High On Fire is the musical equivalent to a freight train with a steamroller on the front, covered in barbed wire and dangling a wrecking ball. Needless to say, High on fire destroys, they write consistently groovy, heavy and downright sludgy music that has a certain earthiness to it. The band has always shown that great riffs and pounding drumming can make an album far heavier than just chugging breakdowns and nine string guitars. Luminiferous does nothing to change that, it is crushing, catchy and led by Matt Pikes trademark guitar-work and garbled, strained vocals. Sounding like an Orc warlord on the path to battle, Pike is on display in his finest hour, with High On Fire‘s latest showing his versatility and ability more so than any other of the bands albums to date.
De Vermis Mysteriis was a low point for the band, with songs like ‘Serums of Liao’ and ‘Bloody Knuckles’ bleeding directly into each other, many overstayed their welcome past the point of boredom and into grating. Immediately following the crisp yet still sludgy Snakes For The Divine, with some of the best tracks laid down by the band, like ‘Bastard Samurai’ and ‘Frost Hammer’, Mysteriis was a one note bludgeon. It hit listeners with the same speed and style, wearing them out. Luminiferous aims to fix that, returning to a more clear and varied style where brevity is one of its qualities, songs are punchy and justify their long lengths. There is variation between slower, tracls like ‘The Falconist’ and ballad esque ‘The Cave’. The title track and ‘The Hive’ make for some of High On Fire‘s heaviest and fastest work to date. Luminiferous is complex, interesting and contemplative. It is the hammer that crushes and the scalpel that makes precise cuts.
Luminiferous is also Pike’s finest hour, with album opener ‘The Black Pot’ containing what could only be construed as the High On Fire equivalent to “Clean” vocals in metal. With Pike’s sobriety giving him a seemingly new-found sound and sense of clarity. One can only hope that this is a continued path for the band that leads to more albums like Luminiferous. With this release being High On Fire in it’s most distilled form, it may not be their most pondering, brutal or punchy release, but it more than makes up for it with a listen that provides a cohesive experience. Each song provides a range of emotions, tones and styles that ultimately make Luminiferous High On Fire’s most consistent and powerful work since Death Is This Communion.
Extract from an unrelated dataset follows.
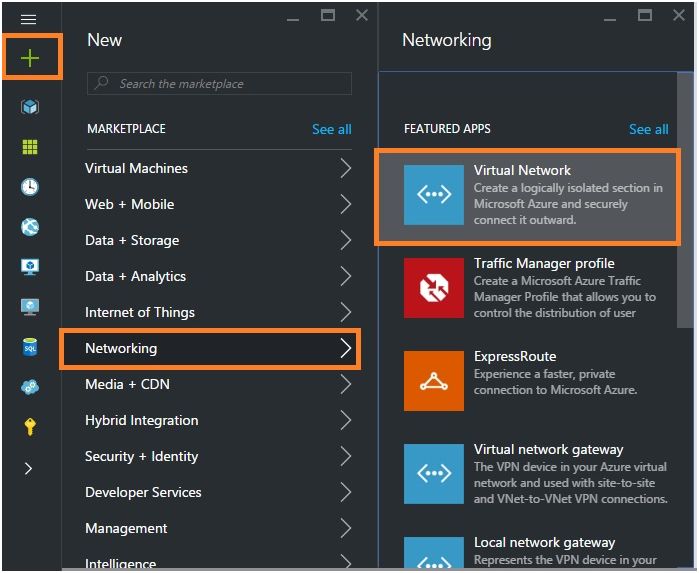This screenshot has width=699, height=573.
Task: Open the SQL databases sidebar icon
Action: pyautogui.click(x=30, y=347)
At fifty-five minutes, Luminiferous is the whole package, never overstaying its welcome nor leaving too quickly. Fans of the band are sure to find plenty of tracks that fit to their favorite version of High On Fire, whether its the screaming, riffing madness of ‘Slave The Hive’, the brooding, crooning and etheric ‘The Cave’ or the sludgy, heavy and droning sounds of ‘The Falconist’. High On Fire has created their most consistent and varied album to date with Luminiferous, easily erasing any past slights on fans.